On Sept. 30, at the signing ceremony of the treaties of accession, President Putin stressed, in particular, that “the collapse of Western hegemony is irreversible” and that a new world order is emerging (cf. excerpts of the speech below). However, as we know, many lunatics in the West are willing to risk a world war in order to maintain the old one.
The escalating danger prompted former German Chancellor Angela Merkel, for one, to come back in the public eye to issue a sober warning. Based on her own numerous discussions with Vladimir Putin, she cautioned that one should not dismiss his words as mere “bluff”, as so many in the West do (cf. SAS 39/22). Speaking on Sept. 27 at the opening of the Helmut Kohl Foundation, she stated that taking words seriously is “by no means a sign of weakness or appeasement, but a sign of political wisdom”. Helmut Kohl, she added, would have protected Ukraine, but looked at the same time at “how relations to and with Russia could one day be redeveloped” after the conflict ends.

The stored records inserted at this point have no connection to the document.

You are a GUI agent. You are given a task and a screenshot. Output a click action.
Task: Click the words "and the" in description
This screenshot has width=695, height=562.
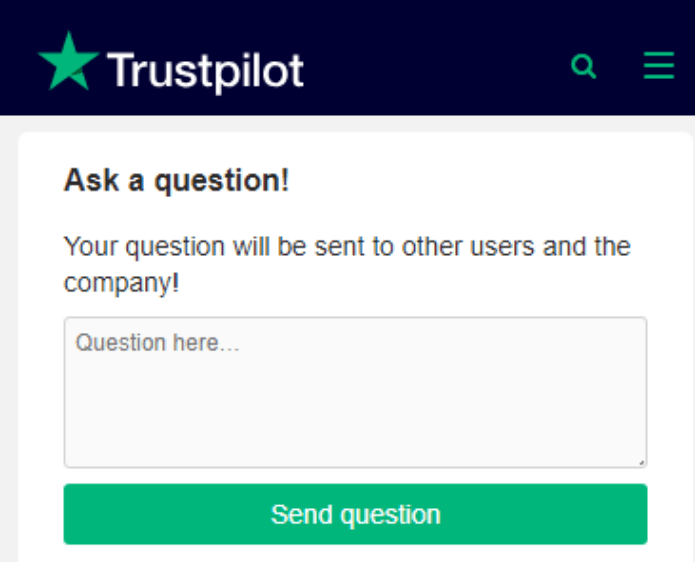587,246
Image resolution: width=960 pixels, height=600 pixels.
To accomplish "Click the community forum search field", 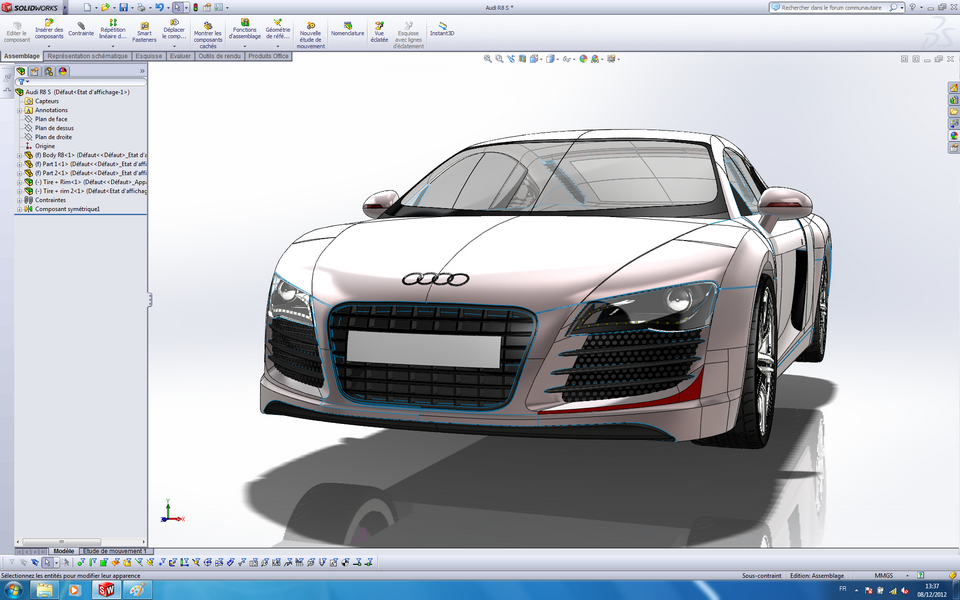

The European Commission, on the contrary, responded on cue to what it called “sham referendums” and the “annexation” of the four regions, by announcing yet another round of sanctions (the eighth) against Russian individuals and exports of industrial products to Russia. Likewise for the White House, which will impose punitive measures on hundreds more Russian citizens and inhabitants of the four regions.
The United States and Albania also introduced a resolution to the Security Council condemning as invalid the results of the referendums. Ten of the 15 UNSC members supported the resolution on Sept. 30, but very important is that four crucial countries abstained: China, India, Brazil and Gabon. Russia, of course, vetoed it. Washington now intends to submit a similar resolution to the UN General Assembly.
Ukraine’s President Zelensky, for his part, applied for “accelerated accession” of Ukraine into NATO. The response has been tepid, including from Washington, while NATO Secretary General Stoltenberg indicated it was not on the agenda for now. He added that “Our focus now is on providing immediate support to Ukraine, to help Ukraine defend itself against the Russian brutal invasion” — in other words, the Ukrainians should continue to serve as cannon fodder in a war against Russia, that could never be waged without the financial and material means provided by NATO.
The question is whether key players in the European Union will recognize the reality that under the current geopolitical paradigm, Europe, too, is slated to remain subservient to the Anglo-American world order.